The plan was to take a page from Boulder co-tenant TechStars and build the institute around mentorship relationships between young entrepreneurs and experts in various aspects of fundraising, global development, and social entrepreneurship. Step one, then, was getting mentors on board. Could they get enough people excited to make the whole experience attractive for potential fellows? Check.
Programs like TechStars and Y-Combinator aren't just about valuable mentorship, however, they're about accessing real resources. Those other programs push people towards a "Demo Day" where they invited communities of follow on investors. While Unreasonable planned on some sort of similar event, they also recognized that the density of social angel investors just isn't the same. With that in mind, a new challenge was whether they could find some source of external capital to support their fellows after the Institute ends? Check check.
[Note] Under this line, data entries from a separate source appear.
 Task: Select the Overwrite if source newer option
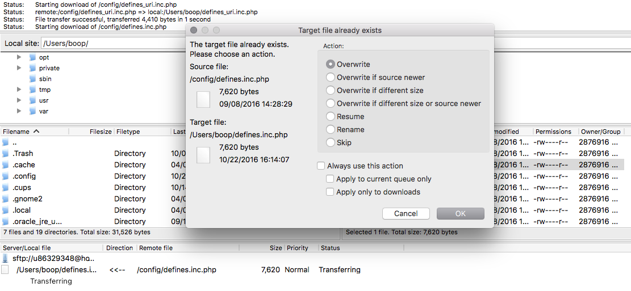pyautogui.click(x=331, y=78)
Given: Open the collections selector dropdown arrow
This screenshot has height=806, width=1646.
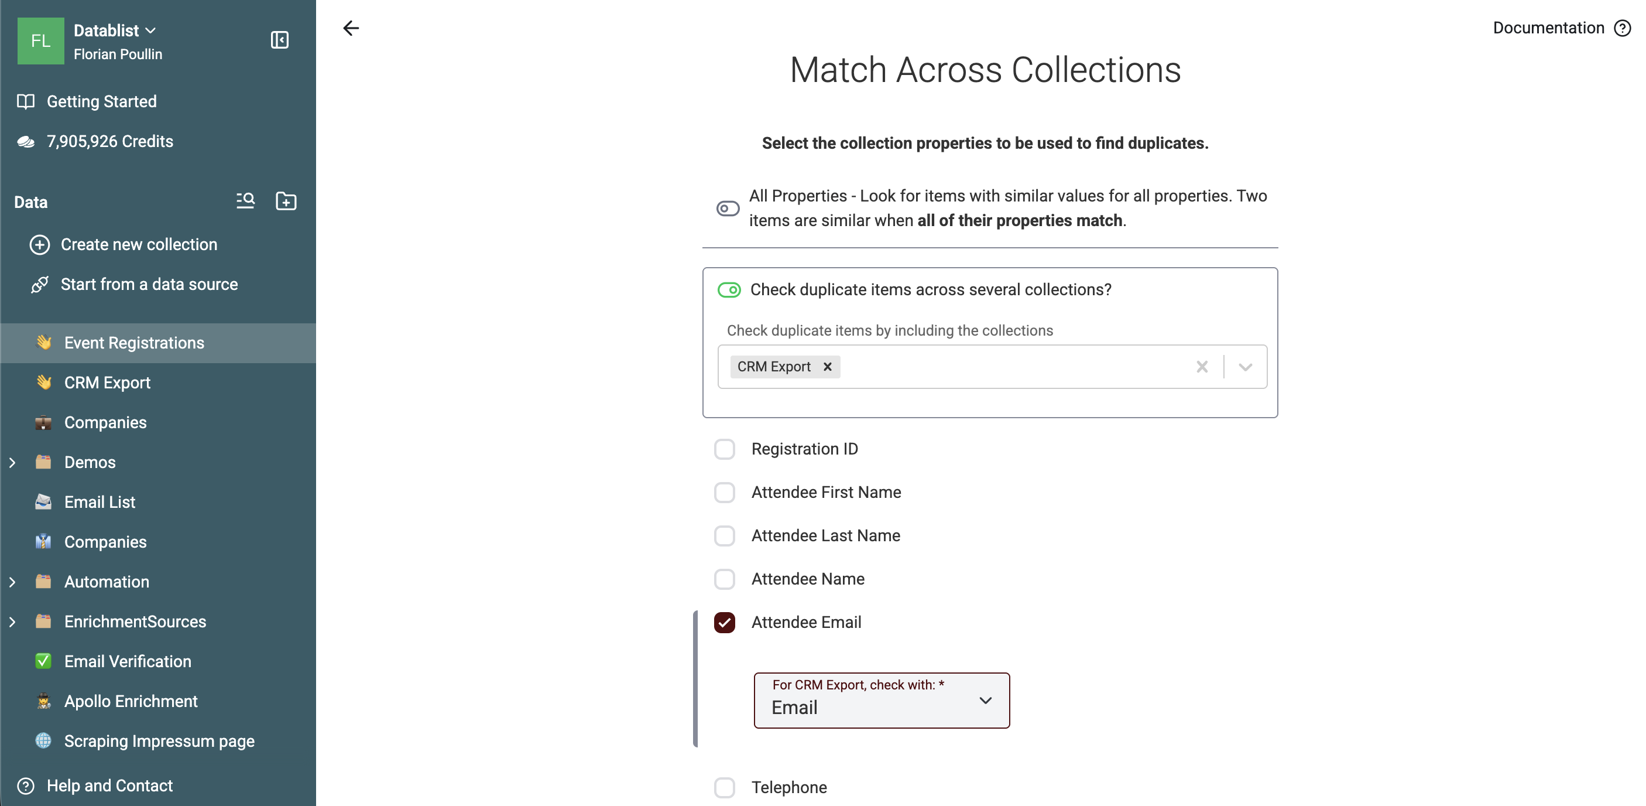Looking at the screenshot, I should (x=1245, y=367).
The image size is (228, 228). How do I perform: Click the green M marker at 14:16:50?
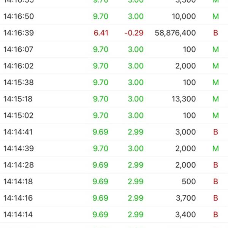pyautogui.click(x=215, y=16)
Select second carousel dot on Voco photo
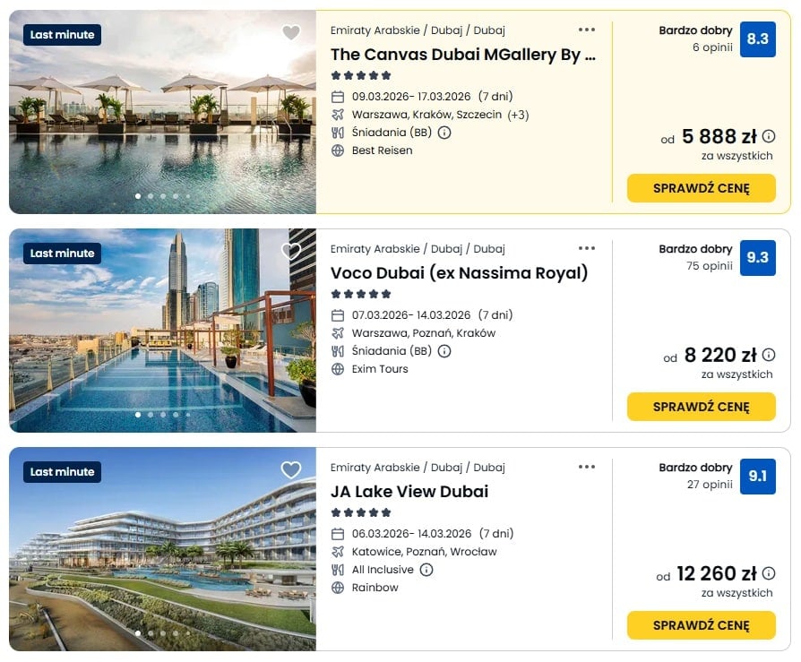Viewport: 801px width, 662px height. 151,415
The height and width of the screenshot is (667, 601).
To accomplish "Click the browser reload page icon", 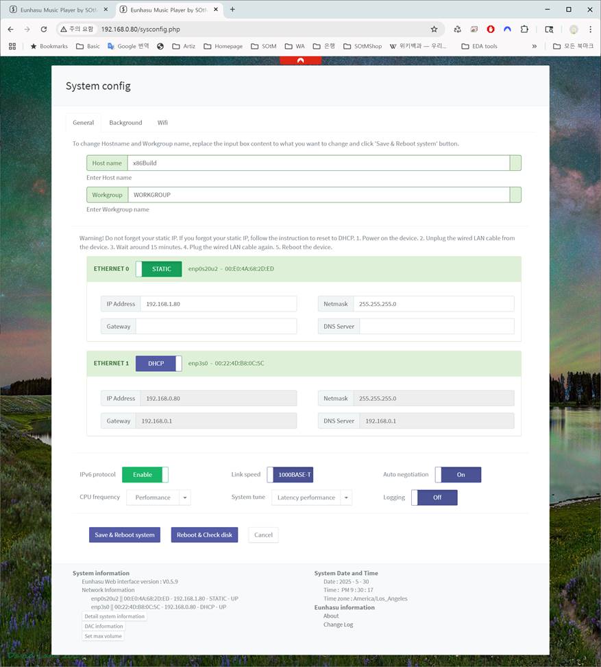I will pos(44,30).
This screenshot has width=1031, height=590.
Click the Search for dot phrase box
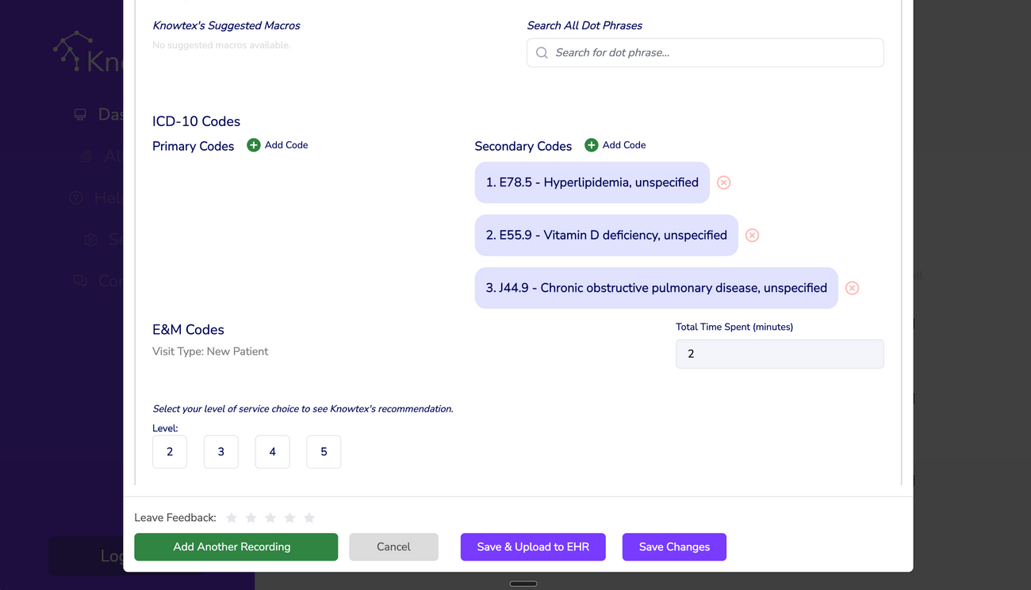pyautogui.click(x=705, y=52)
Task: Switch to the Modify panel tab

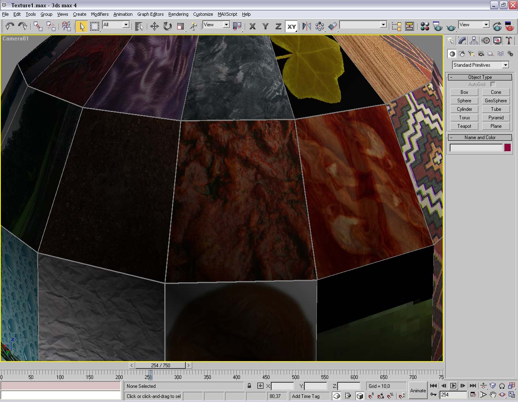Action: click(462, 40)
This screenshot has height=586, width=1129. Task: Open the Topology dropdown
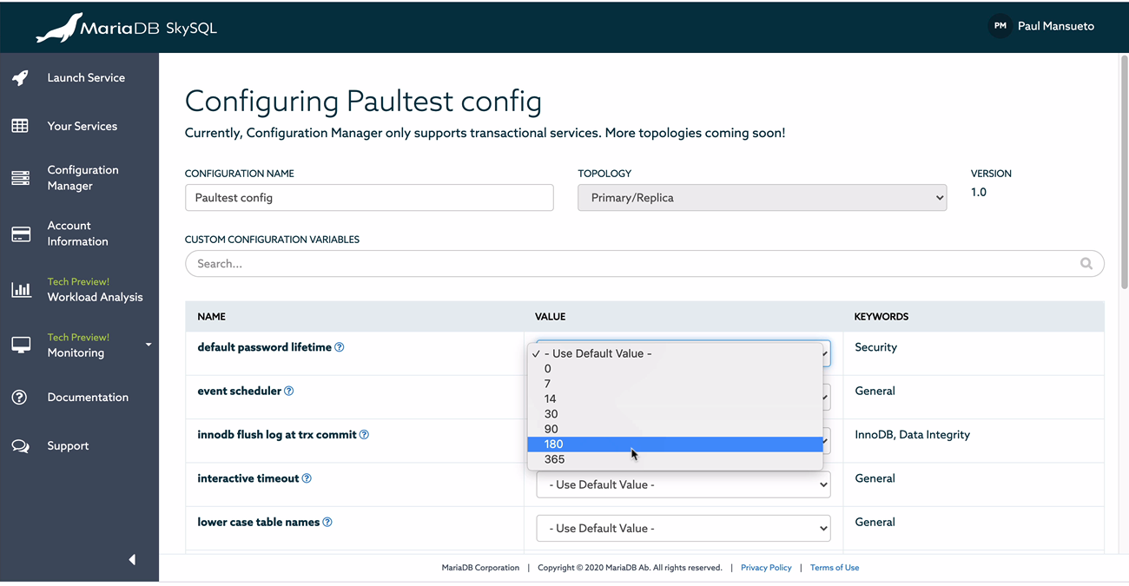pyautogui.click(x=762, y=198)
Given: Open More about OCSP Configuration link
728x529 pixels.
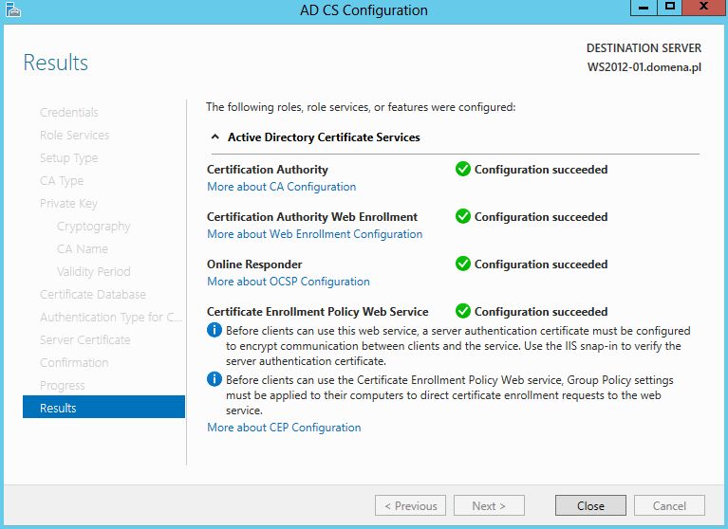Looking at the screenshot, I should (289, 282).
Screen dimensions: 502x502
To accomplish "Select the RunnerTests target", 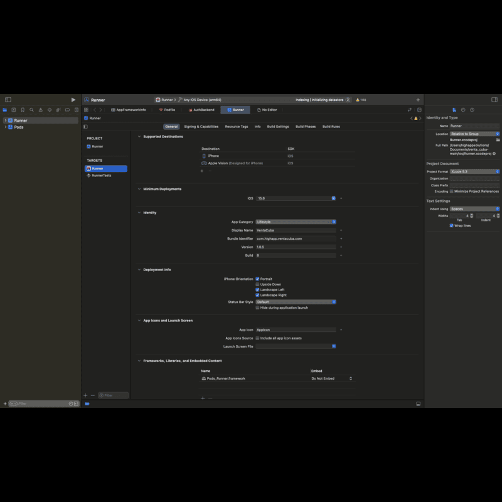I will click(101, 176).
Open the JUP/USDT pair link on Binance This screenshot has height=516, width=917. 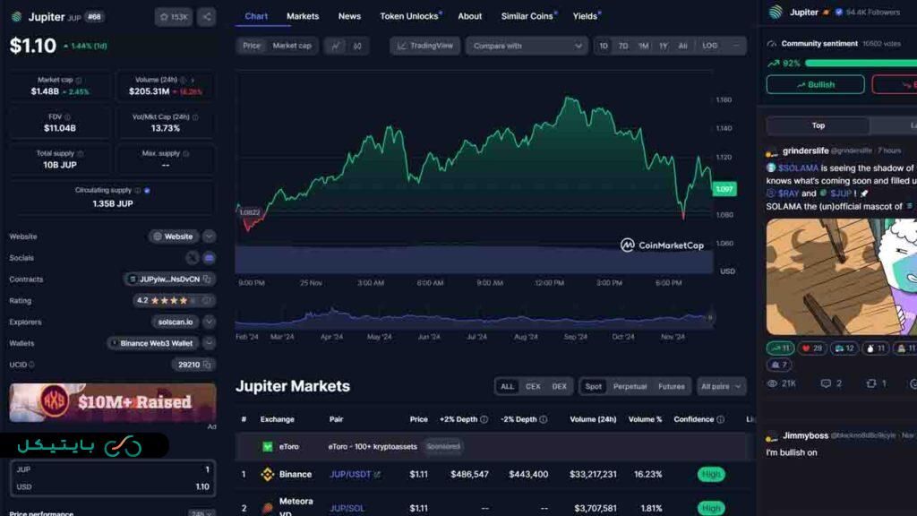click(350, 474)
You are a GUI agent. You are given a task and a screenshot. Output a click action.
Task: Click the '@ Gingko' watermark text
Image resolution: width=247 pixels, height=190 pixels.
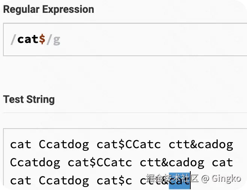coord(221,178)
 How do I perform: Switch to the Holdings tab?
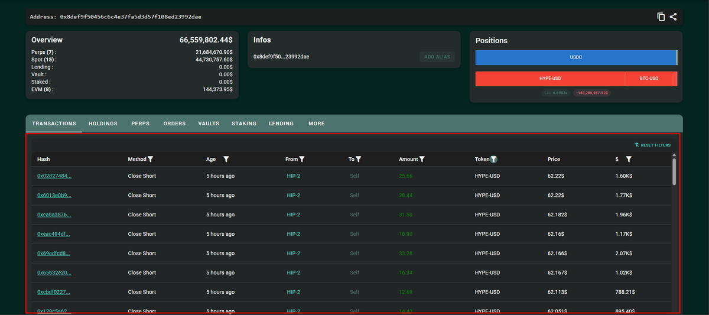point(103,124)
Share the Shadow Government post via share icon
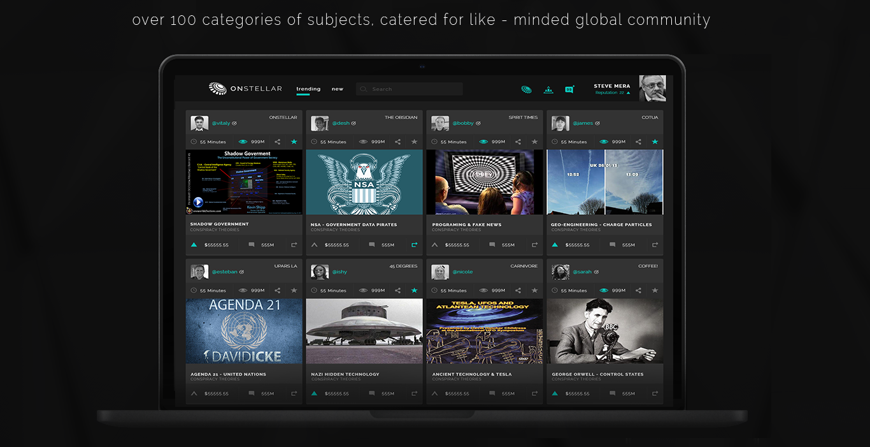 (x=278, y=142)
Most of all, they needed a great set of fellows to support and learn from one another. Ambitiously, they wanted them to come from all over the world. But how to make that work financially? They didn't want pure scholarships, feeling that "free money" could create a sense of entitlement, and they needed to cover their own costs of running the program. The idea they came up with was to have Institute finalists raise the money from their networks to get them to the program. It would be a test of entrepreneurial mettle as well as a way to make the money work. But could they really expect developing world entrepreneurs to be able to raise $6,500? Check check check.
This post is somewhat gushing for a reason. People have been talking about doing a full social innovation incubator for sometime, complete with months of support, in depth mentorship and funding opportunities, and these guys were the first to really go all in on that vision.
I'm proud of them because they've actually made it happen, and with their energy have created an entire community of people around them who want to help these ventures, and moreover what to help build the Institute into an Institution that can continue to grow a new field of innovators.
Way to lay your chips on the table and make it happen, Unreasonables.